水間さんは成長していると言っているが私はまだこんなにも幼い心で何も成長なんて出来ていない。
「私なんて全く……」
水間さんは私の方を向いて笑顔で答える。
「あなたは成長しているよ?これからはもっと成長する。まだあなたはアイドルの種かもね、だけどいつかは必ず花になれる!だからね自分には自信を持って欲しいかな?」
いつかは必ず花になれる………か。私が本当にそうなれるのかなんて今の私にはわからないしきっとまだ分からなくていいことなんだ。だけど私はこれから自信を持って行動をできるようになれるんじゃないかな、そうすればいつか仕事は楽しくなるのかな?水間さんから目を離して窓の外を眺めながら呟く。
「私は自信が持てるようになれたかな?」
自分に問いかけた言葉だから他人様から返事が返ってくるはずは無かったけれど、どこか私は心が安心感で満たされていた。
街中のビル群に沈んでいく夕日をもう少しだけ見れていたらなと思った。
「CDデビューおめでとー!」
そう言って楓ちゃんが、CDとラジカセを持って私と香織ちゃんの部屋に入ってきた。そのCDのジャケットには私と香織ちゃんが並んで写っていた。
「ありがとー!」
「さ、早く流そ、せっかく買ってきたんだし!」
楓ちゃんは持ってきたラジカセを部屋の床に置いて、コードなどを並べて準備をし始めた。

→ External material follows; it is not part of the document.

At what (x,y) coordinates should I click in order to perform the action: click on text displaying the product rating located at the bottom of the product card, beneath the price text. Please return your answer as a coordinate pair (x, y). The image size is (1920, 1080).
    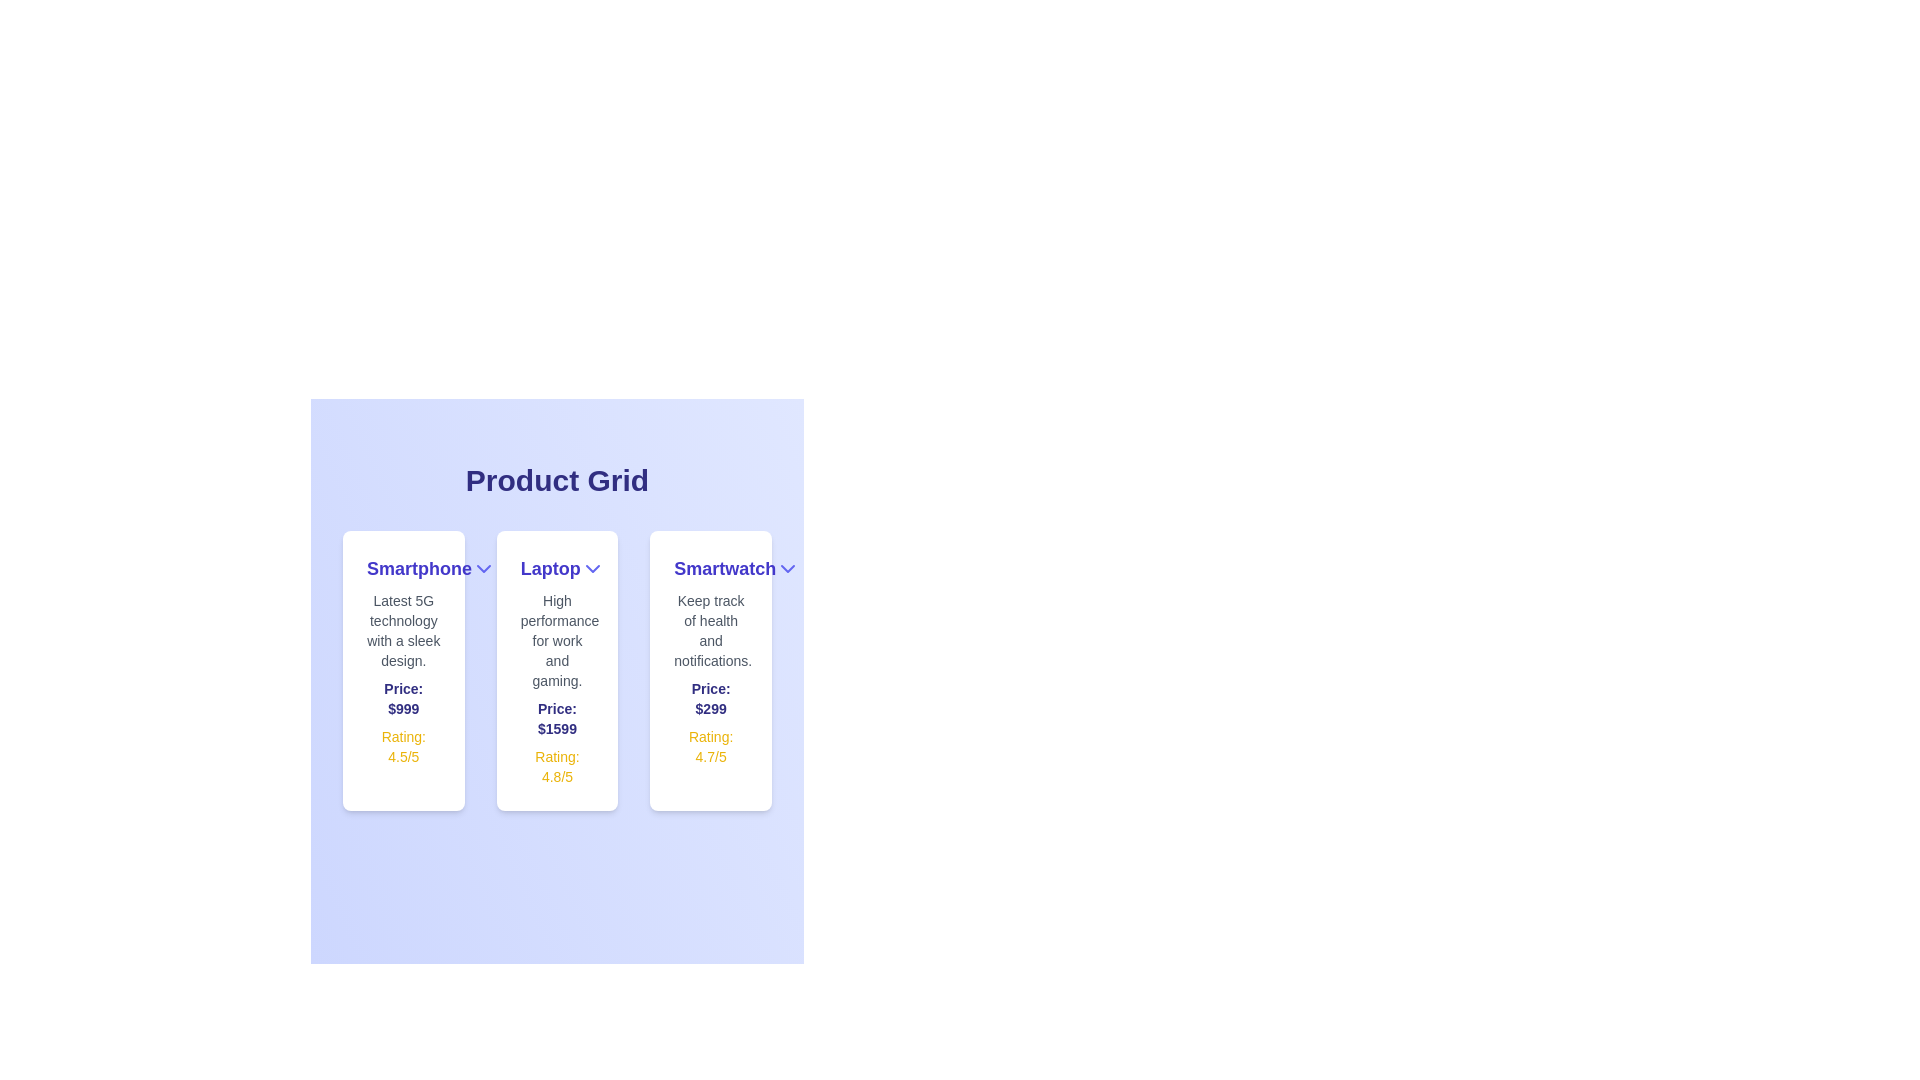
    Looking at the image, I should click on (402, 747).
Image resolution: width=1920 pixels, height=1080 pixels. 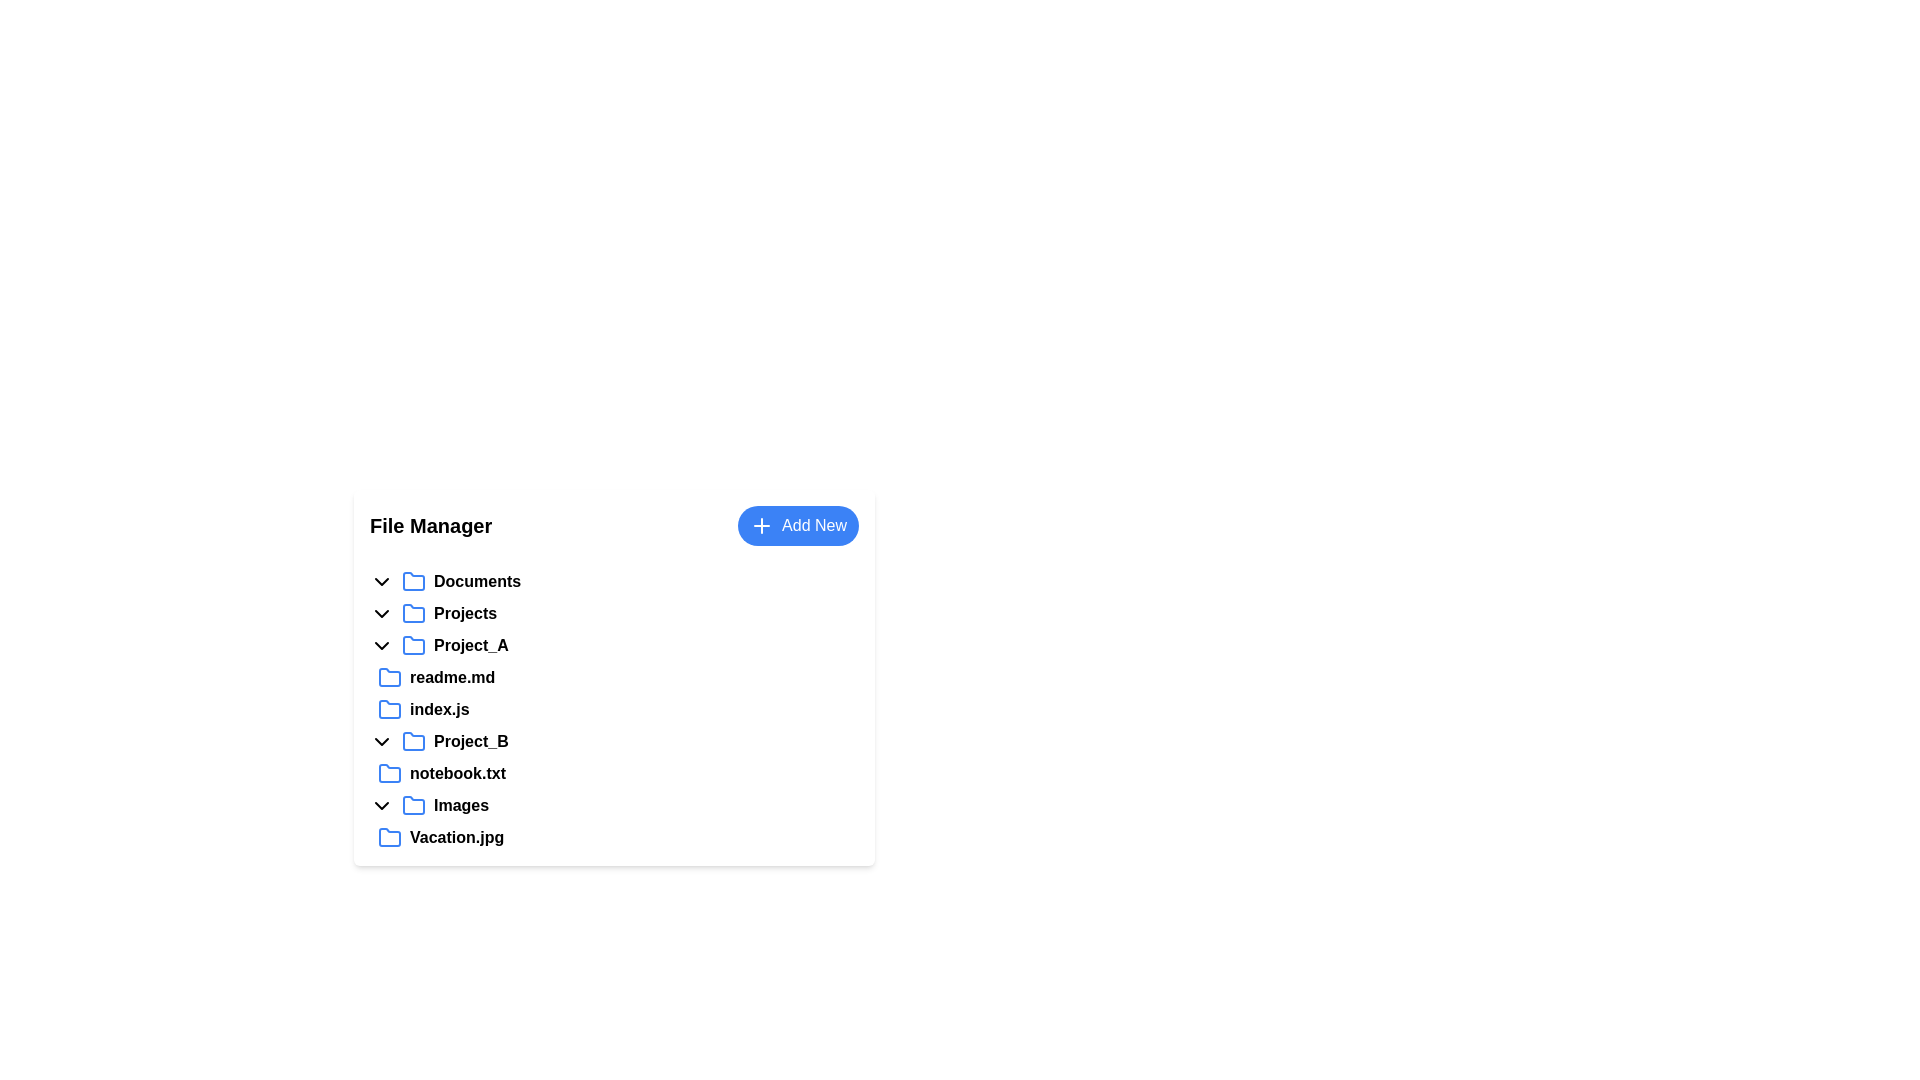 What do you see at coordinates (389, 771) in the screenshot?
I see `the compact, blue, folder-shaped icon representing 'notebook.txt' in the file manager interface` at bounding box center [389, 771].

私は水間さんと話してから勇気が出て、そこから調子が良くなって最高の状態でCDデビューを果たすことができた。まだデビューは夢のようだけれど、これは現実だ。準備ができてCDが流れ始めたときにそれを感じた。聴き慣れた曲、少しずつ上手くなっていく時の達成感がたまらなかった思い出もあれば疲れて辛かった思い出もある。だけどこの曲は最終的にはいい思い出だ。そう感じるのも水間さん、周りのスタッフさん、最後まで私と一緒に頑張ってくれた香織ちゃんのお陰。
「多くの人に支えられていたんだなぁ…」
私が、つい先週までのことを振り返りながら呟いたら、香織ちゃんが少し目を細めて、俯いて顔を赤らめて話し始めた。
「私にとっての一番は保真麗のおかげだよ?私さ、保真麗とさいると安心するんだ。保真麗の優しい雰囲気っていうか、癒されるっていうかで、不安な時も安心できたんだ。あなたの隣にいるだけで……ありがと、保真麗……」
香織ちゃんが真っ赤になって、たまにチラッと私の方を見ながら言った。最後の方は音楽によってほぼ聴こえなかったけれど、今回の相方に感謝されてすごく嬉しかった。
「私もだよ、香織ちゃんのいたおかげ!ありがとね」
香織ちゃんは俯いたままコクッと頷いただけで顔はまだ真っ赤なままだった。香織ちゃんがなぜここまで頬を紅らめているのかの本当の理由はわからなかったけれど、少しだけわかる気がする。感謝の気持ちを伝えた時、私も少しだけ恥ずかしかった。
先週までは一緒に笑ったり、喜んだり、時には空気が悪くなったりすることもあったけれど、香織ちゃんは私と歩んでくれた。私が困った時は相談に乗ったり、励ましてくれた。だから私は彼女と一緒に居て、彼女がとても眩しく見えた。
普通の友達のはずなのに香織ちゃんに対しては何故か特別な憧れの念を持ったりする時がある。きっと何か特別な何かがあるんだろうな香織ちゃんには……。
気がつけば曲は最終場面に差し掛かっていた。
あと少しで終わるな、この曲……。